◆ Directions: Go through the data and copy each line where the word "green" shows up.

(Stored data entries)
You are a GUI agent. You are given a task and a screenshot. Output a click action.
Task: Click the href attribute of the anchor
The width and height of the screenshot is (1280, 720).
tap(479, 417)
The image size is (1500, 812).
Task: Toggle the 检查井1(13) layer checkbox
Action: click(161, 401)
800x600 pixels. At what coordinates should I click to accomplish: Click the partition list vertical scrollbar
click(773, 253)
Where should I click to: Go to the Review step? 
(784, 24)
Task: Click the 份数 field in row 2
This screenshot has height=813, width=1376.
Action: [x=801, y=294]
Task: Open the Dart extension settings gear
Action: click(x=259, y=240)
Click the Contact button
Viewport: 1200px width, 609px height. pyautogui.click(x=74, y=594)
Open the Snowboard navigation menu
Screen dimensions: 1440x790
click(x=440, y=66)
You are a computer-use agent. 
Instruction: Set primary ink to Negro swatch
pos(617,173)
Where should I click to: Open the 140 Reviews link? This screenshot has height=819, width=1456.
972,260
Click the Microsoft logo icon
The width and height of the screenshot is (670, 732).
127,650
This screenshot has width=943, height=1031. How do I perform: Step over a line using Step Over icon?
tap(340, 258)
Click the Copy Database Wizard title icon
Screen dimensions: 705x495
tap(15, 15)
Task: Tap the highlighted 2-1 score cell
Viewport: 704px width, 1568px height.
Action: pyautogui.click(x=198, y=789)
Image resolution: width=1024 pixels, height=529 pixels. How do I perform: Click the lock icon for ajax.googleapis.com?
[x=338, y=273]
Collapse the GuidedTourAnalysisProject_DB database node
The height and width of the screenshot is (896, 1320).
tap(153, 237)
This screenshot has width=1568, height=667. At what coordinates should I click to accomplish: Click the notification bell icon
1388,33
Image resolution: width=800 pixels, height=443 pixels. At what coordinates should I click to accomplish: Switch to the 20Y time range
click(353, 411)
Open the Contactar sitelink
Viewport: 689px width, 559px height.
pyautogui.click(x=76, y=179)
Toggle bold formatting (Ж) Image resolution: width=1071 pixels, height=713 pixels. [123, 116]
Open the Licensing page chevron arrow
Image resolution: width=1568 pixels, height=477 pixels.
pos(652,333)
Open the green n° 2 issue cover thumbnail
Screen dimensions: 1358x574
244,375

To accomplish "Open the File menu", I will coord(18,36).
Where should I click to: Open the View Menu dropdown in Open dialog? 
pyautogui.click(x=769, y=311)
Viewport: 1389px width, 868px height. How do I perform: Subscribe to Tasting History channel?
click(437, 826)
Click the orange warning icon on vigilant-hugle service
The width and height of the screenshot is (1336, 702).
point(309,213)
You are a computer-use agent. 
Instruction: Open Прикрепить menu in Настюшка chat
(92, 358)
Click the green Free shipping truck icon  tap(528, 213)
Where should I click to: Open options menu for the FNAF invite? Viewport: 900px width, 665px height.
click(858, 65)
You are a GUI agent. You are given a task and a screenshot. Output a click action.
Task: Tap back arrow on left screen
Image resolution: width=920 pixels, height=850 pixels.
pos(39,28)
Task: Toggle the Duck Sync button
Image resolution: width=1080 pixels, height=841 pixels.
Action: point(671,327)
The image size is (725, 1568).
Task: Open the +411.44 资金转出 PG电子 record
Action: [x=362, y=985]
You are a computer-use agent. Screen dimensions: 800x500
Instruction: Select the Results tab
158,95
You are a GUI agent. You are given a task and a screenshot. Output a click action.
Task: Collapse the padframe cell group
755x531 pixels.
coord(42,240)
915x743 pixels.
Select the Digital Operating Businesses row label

◆ Answer section:
Open the green n° 2 issue cover thumbnail
Click the green Free shipping truck icon  tap(528, 213)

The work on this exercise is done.